■ **Excerpt provided**:

# Analysis of Learning Rate Scaling in Entropy Experiments

This notebook analyzes how deltaH_true scales with learning rate across multiple experimental runs.

In [None]:
import json
import numpy as np
import matplotlib.pyplot as plt
from pathlib import Path
import pandas as pd

# Set up matplotlib
plt.style.use('seaborn-v0_8-darkgrid')
plt.rcParams['figure.figsize'] = (12, 8)
plt.rcParams['font.size'] = 11

In [None]:
# Load all run results
results_dir = Path('..')  # Changed to parent directory since we're now in notebooks/
runs_data = {}

for run_id in range(1, 9):
    run_dir = results_dir / f'run_{run_id:02d}'
    results_file = run_dir / 'results.json'
    
    if results_file.exists():
        with open(results_file, 'r') as f:
            runs_data[f'run_{run_id:02d}'] = json.load(f)
        print(f"Loaded run_{run_id:02d}")
    else:
        print(f"Warning: run_{run_id:02d} not found")

print(f"\nTotal runs loaded: {len(runs_data)}")

In [None]:
# Extract eta values and deltaH_true for all runs
all_results = {}

for run_name, data in runs_data.items():
    sweep = data['sweep']
    etas = [item['eta'] for item in sweep]
    deltaH_true = [abs(item['deltaH_true']) for item in sweep]  # Taking absolute value
    
    all_results[run_name] = {
        'etas': np.array(etas),
        'deltaH_true': np.array(deltaH_true)
    }

# Check the eta values (should be powers of 2)
sample_run = list(all_results.values())[0]
print("Learning rates (eta):")
for i, eta in enumerate(sample_run['etas']):
    if i > 0:
        ratio = eta / sample_run['etas'][i-1]
        print(f"  {eta:.2e} (ratio to previous: {ratio:.1f})")
    else:
        print(f"  {eta:.2e}")

In [None]:
# Calculate ratios of deltaH_true between consecutive etas
doubling_ratios = {}

for run_name, data in all_results.items():
    deltaH = data['deltaH_true']
    ratios = []
    
    for i in range(1, len(deltaH)):
        if deltaH[i-1] > 0:  # Avoid division by zero
            ratio = deltaH[i] / deltaH[i-1]
            ratios.append(ratio)

■ **What you should do**:
Output, word for word, the part of the learning-rate notebook starting with "# Analysis of" and going on through "multiple experimental runs.".

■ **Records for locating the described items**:
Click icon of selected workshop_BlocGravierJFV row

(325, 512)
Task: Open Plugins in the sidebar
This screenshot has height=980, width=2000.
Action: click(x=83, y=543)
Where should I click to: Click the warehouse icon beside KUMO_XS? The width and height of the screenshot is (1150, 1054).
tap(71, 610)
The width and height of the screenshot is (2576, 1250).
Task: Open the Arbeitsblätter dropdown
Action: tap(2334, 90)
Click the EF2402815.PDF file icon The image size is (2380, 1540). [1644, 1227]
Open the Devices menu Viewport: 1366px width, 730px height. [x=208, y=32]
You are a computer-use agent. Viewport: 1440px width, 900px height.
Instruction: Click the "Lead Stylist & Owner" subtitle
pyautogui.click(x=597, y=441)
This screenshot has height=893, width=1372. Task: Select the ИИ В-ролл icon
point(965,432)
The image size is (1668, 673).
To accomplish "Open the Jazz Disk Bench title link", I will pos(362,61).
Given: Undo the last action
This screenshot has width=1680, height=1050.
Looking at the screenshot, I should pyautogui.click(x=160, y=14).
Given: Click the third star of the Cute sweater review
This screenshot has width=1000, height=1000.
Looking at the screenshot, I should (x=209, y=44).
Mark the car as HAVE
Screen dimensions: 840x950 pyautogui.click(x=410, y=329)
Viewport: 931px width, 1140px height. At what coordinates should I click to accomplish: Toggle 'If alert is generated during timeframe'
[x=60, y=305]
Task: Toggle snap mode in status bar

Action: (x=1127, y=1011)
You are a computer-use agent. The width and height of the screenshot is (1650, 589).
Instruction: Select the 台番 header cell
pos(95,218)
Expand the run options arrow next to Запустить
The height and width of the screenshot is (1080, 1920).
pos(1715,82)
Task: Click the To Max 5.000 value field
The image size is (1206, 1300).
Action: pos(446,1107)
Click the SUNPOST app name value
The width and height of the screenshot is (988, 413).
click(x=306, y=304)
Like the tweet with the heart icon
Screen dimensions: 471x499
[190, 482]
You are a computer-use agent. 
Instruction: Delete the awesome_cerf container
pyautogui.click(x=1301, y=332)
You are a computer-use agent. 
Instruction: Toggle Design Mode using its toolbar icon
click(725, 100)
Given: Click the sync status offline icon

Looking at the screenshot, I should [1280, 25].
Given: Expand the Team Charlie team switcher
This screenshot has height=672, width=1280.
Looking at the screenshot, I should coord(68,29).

■ **Answer**:
# Analysis of Learning Rate Scaling in Entropy Experiments

This notebook analyzes how deltaH_true scales with learning rate across multiple experimental runs.